Candice and I cast our votes today, the very first day for early voting in Maryland. We walked three blocks to our local polling place. As we came in, a woman walked out wearing a stylish “I’m a Multi Issue Voter” t-shirt, with “democracy, women’s rights, climate solutions, equality” and more listed on the back. All of our county election officials were competent and courteous. There was a line, but the whole process took only 30 minutes. Our next-door neighbors arrived less than five minutes after we checked in. All in all, it was “just the democratic process at work.”

We even got to choose from among three different “I voted” sticker designs. Candice went with one that included the American and Maryland flags. I chose one with the state symbols.

Sporting my “I voted” sticker

My parents believed in democracy and the power of voting. Their votes occasionally offset each other (as they also believed that each individual had the right to make up their own mind), but they always voted. And I heard more than once that if you don’t vote, you don’t get to complain.

That bit of tough love came back to me when reading a post entitled “Why I Vote” by Dr. Lindsay M. Chervinsky, presidential historian and the Executive Director of the George Washington Presidential Library. Lindsay is the author of the award-winning book, The Cabinet: George Washington and the Creation of an American Institutionco-editor of Mourning the Presidents: Loss and Legacy in American Culture, and the recent Making the Presidency: John Adams and the Precedents That Forged the Republic. I am a subscriber to her informative Imperfect Union newsletter on Substack.

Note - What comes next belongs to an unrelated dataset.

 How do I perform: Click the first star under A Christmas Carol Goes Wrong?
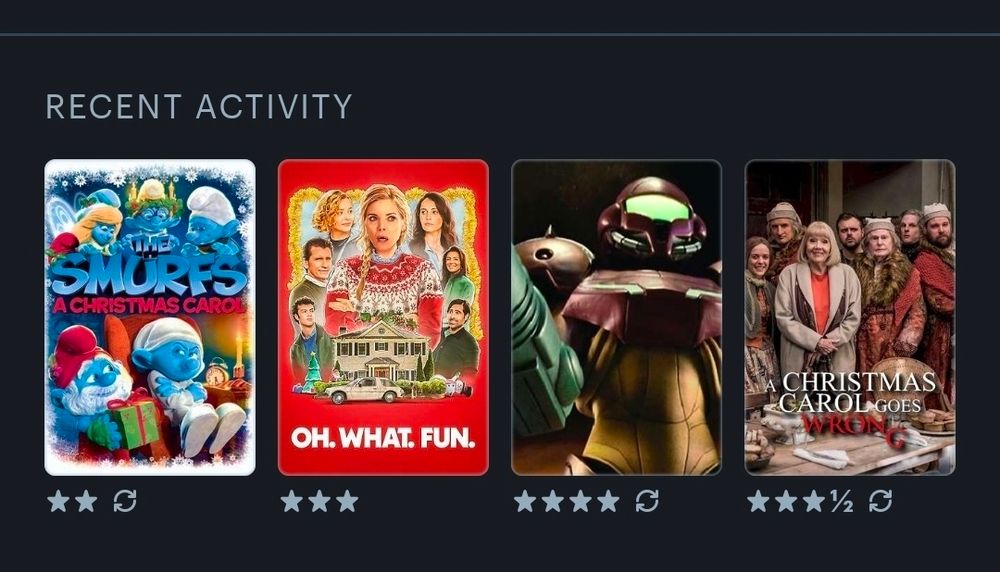coord(758,501)
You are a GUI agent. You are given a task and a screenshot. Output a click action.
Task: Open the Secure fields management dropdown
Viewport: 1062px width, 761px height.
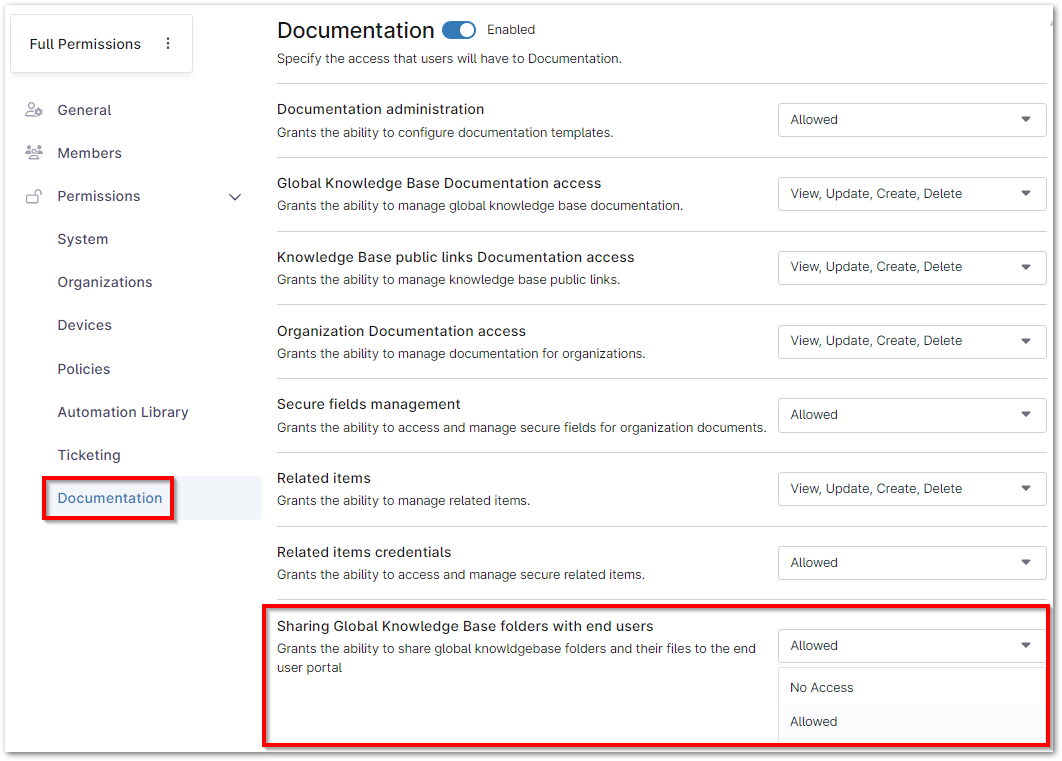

I want to quote from Lindsay’s October essay, as I couldn’t have said it better. She begins with Abigail Adams, who wrote her most famous letter on March 31, 1776, to her husband, John.

“In the new Code of Laws which I suppose it will be necessary for you to make I desire you would Remember the Ladies, and be more generous and favourable to them than your ancestors. Do not put such unlimited power into the hands of the Husbands. Remember all Men would be tyrants if they could.”

Chervinsky goes on to say why this last part was so critical to the future First Lady.

“She wasn’t talking about personal or emotional tyranny per se, but rather the legal system that categorized women as property to be controlled by their husbands or fathers. Few women were allowed to own property or conduct financial transactions.

These limitations drove Abigail crazy. John spent years in Philadelphia on congressional business, and then years abroad as a diplomat for the new nation. He left their estate and all financial business in Abigail’s care—and he was wise to do so. She was a savvy investor and expanded their nest egg through creative speculation and property acquisitions.”

But there were times, Chervinsky notes, that “Abigail could not make these purchases herself. Instead, she had to rely on male family members to make transactions on her behalf.”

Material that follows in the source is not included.